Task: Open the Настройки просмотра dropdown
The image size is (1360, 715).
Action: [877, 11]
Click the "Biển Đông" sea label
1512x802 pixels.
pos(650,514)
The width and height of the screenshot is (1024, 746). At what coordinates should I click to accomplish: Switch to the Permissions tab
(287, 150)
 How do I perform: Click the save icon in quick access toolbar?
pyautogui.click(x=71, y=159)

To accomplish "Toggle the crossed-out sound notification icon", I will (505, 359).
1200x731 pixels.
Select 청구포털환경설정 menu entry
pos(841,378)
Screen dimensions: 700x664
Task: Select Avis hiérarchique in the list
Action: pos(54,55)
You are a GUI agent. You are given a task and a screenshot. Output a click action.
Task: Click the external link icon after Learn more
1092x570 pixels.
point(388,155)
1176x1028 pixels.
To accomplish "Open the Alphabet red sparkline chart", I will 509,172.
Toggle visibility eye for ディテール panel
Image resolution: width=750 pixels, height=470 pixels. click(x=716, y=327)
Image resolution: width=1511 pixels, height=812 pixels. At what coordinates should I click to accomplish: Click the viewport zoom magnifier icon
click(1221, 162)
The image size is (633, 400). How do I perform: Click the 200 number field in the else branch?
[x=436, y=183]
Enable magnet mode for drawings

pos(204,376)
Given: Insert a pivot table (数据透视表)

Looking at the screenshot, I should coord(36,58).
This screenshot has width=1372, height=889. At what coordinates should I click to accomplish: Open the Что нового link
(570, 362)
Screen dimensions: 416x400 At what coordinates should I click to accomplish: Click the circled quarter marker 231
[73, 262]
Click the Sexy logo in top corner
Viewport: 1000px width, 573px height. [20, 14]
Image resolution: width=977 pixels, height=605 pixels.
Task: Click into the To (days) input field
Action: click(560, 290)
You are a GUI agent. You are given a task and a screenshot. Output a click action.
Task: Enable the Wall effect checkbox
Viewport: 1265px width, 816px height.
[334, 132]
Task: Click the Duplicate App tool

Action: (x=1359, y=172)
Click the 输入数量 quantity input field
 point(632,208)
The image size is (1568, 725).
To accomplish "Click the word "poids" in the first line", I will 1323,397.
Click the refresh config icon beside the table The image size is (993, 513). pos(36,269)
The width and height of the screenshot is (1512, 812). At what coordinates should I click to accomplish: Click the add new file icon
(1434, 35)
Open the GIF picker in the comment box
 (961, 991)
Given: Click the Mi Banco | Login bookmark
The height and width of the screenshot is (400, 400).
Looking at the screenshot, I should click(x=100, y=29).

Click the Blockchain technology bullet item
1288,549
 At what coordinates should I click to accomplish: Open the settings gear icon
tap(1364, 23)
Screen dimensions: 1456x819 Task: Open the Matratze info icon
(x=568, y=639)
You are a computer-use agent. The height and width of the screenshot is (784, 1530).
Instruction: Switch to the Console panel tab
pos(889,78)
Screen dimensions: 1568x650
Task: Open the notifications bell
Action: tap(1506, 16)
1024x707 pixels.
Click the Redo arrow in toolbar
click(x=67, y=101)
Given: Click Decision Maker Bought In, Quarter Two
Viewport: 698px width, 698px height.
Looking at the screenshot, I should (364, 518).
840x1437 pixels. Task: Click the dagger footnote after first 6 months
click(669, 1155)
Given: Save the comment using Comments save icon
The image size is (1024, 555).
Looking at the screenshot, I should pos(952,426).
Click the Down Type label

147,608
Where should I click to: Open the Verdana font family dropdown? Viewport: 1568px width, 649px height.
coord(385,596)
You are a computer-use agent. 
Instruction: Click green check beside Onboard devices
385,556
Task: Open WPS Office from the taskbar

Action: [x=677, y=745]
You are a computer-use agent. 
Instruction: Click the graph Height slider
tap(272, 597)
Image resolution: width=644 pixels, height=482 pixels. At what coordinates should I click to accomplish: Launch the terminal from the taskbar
########################################
Set all of the data down again exactly.

Task: Open the Настройки просмотра dropdown
The image size is (1360, 715).
Action: [877, 11]
Click the "Biển Đông" sea label
1512x802 pixels.
pos(650,514)
The width and height of the screenshot is (1024, 746). At what coordinates should I click to accomplish: Switch to the Permissions tab
(287, 150)
 How do I perform: Click the save icon in quick access toolbar?
pyautogui.click(x=71, y=159)

To accomplish "Toggle the crossed-out sound notification icon", I will (505, 359).
1200x731 pixels.
Select 청구포털환경설정 menu entry
pos(841,378)
Screen dimensions: 700x664
Task: Select Avis hiérarchique in the list
Action: pos(54,55)
You are a GUI agent. You are given a task and a screenshot. Output a click action.
Task: Click the external link icon after Learn more
1092x570 pixels.
point(388,155)
1176x1028 pixels.
To accomplish "Open the Alphabet red sparkline chart", I will 509,172.
Toggle visibility eye for ディテール panel
Image resolution: width=750 pixels, height=470 pixels. click(x=716, y=327)
Image resolution: width=1511 pixels, height=812 pixels. At what coordinates should I click to accomplish: Click the viewport zoom magnifier icon
click(1221, 162)
The image size is (633, 400). How do I perform: Click the 200 number field in the else branch?
[x=436, y=183]
Enable magnet mode for drawings

pos(204,376)
Given: Insert a pivot table (数据透视表)

Looking at the screenshot, I should coord(36,58).
This screenshot has width=1372, height=889. At what coordinates should I click to accomplish: Open the Что нового link
(570, 362)
Screen dimensions: 416x400 At what coordinates should I click to accomplish: Click the circled quarter marker 231
[73, 262]
Click the Sexy logo in top corner
Viewport: 1000px width, 573px height. [20, 14]
Image resolution: width=977 pixels, height=605 pixels.
Task: Click into the To (days) input field
Action: click(560, 290)
You are a GUI agent. You are given a task and a screenshot. Output a click action.
Task: Enable the Wall effect checkbox
Viewport: 1265px width, 816px height.
[334, 132]
Task: Click the Duplicate App tool

Action: (x=1359, y=172)
Click the 输入数量 quantity input field
 point(632,208)
The image size is (1568, 725).
To accomplish "Click the word "poids" in the first line", I will 1323,397.
Click the refresh config icon beside the table The image size is (993, 513). pos(36,269)
The width and height of the screenshot is (1512, 812). At what coordinates should I click to accomplish: Click the add new file icon
(1434, 35)
Open the GIF picker in the comment box
 (961, 991)
Given: Click the Mi Banco | Login bookmark
The height and width of the screenshot is (400, 400).
Looking at the screenshot, I should click(x=100, y=29).

Click the Blockchain technology bullet item
1288,549
 At what coordinates should I click to accomplish: Open the settings gear icon
tap(1364, 23)
Screen dimensions: 1456x819 Task: Open the Matratze info icon
(x=568, y=639)
You are a computer-use agent. The height and width of the screenshot is (784, 1530).
Instruction: Switch to the Console panel tab
pos(889,78)
Screen dimensions: 1568x650
Task: Open the notifications bell
Action: tap(1506, 16)
1024x707 pixels.
Click the Redo arrow in toolbar
click(x=67, y=101)
Given: Click Decision Maker Bought In, Quarter Two
Viewport: 698px width, 698px height.
Looking at the screenshot, I should (364, 518).
840x1437 pixels. Task: Click the dagger footnote after first 6 months
click(669, 1155)
Given: Save the comment using Comments save icon
The image size is (1024, 555).
Looking at the screenshot, I should pos(952,426).
Click the Down Type label

147,608
Where should I click to: Open the Verdana font family dropdown? Viewport: 1568px width, 649px height.
coord(385,596)
You are a computer-use agent. 
Instruction: Click green check beside Onboard devices
385,556
Task: Open WPS Office from the taskbar

Action: [x=677, y=745]
You are a computer-use agent. 
Instruction: Click the graph Height slider
tap(272, 597)
Image resolution: width=644 pixels, height=482 pixels. At what coordinates should I click to accomplish: Launch the terminal from the taskbar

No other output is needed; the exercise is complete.